Mrs. Bradford regarded me thoughtfully for a moment, probably wondering how I knew Jane’s name, since Mrs. Bradford had only ever referred to Jane in class as “my daughter.” “Certainly, Mickey, I don’t think she’d mind at all. As a matter of fact, I think she’d really love ‘Sunshine Superman.’”
And as simple as that, I was holding her “Silence” in my hands.
“Thank you, Mrs. Bradford, I’ll bring it back.”
She smiled again and turned to go.
“Oh, Mickey, I almost forgot. We’re having a haunted house in our garage tonight. A haunted pirate ship, actually. The pirate idea was…my daughter’s. I thought I’d let you know because your mother said that ya’ll lived right behind us on the other side of the ditch. You should stop by.”
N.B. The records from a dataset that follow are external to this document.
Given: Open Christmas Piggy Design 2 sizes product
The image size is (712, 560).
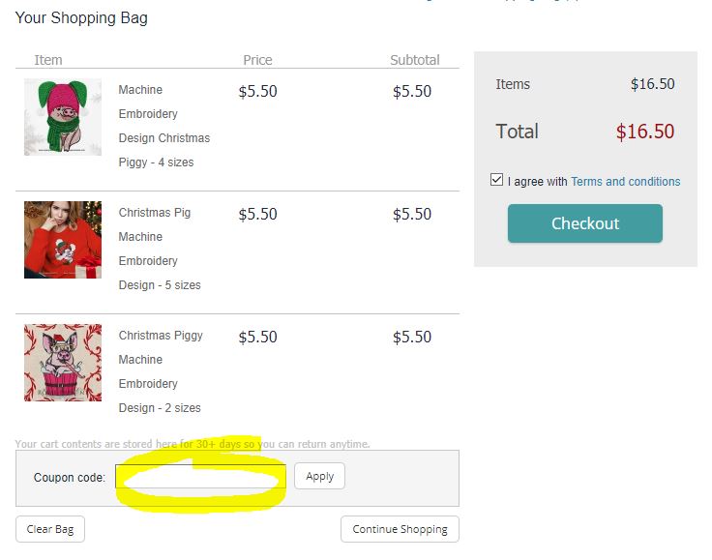Looking at the screenshot, I should click(x=161, y=371).
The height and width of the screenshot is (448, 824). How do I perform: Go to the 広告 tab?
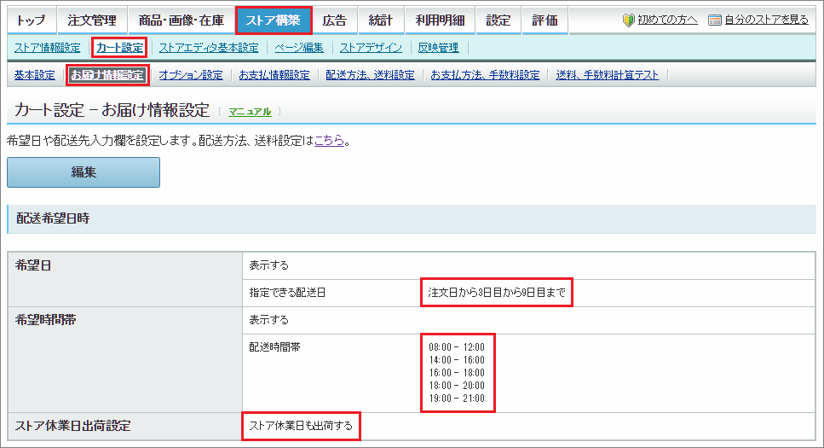tap(334, 20)
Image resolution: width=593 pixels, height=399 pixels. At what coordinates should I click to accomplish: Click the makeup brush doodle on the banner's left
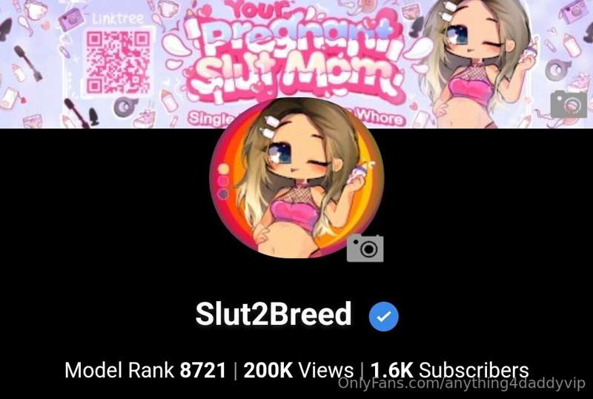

“Yes, ma’am, I’ll try,” I said, in full knowledge that absolutely nothing I had experienced up to that point in my tiny little life could possibly block my path to that garage. I was Speed Racer. Propelled down the hallway by rowdy students pushing like cattle in a stampede, all aching to get home and scarf down their dinners so they could go trick-or-treating and egging cars, I was soon ejected by the crowd down the main stairs and found myself close enough to the bike rack to spit on it by the time the tide of costumes subsided. I was still lost in Jane and the record I held in my hand, when I saw it. And it stopped me cold.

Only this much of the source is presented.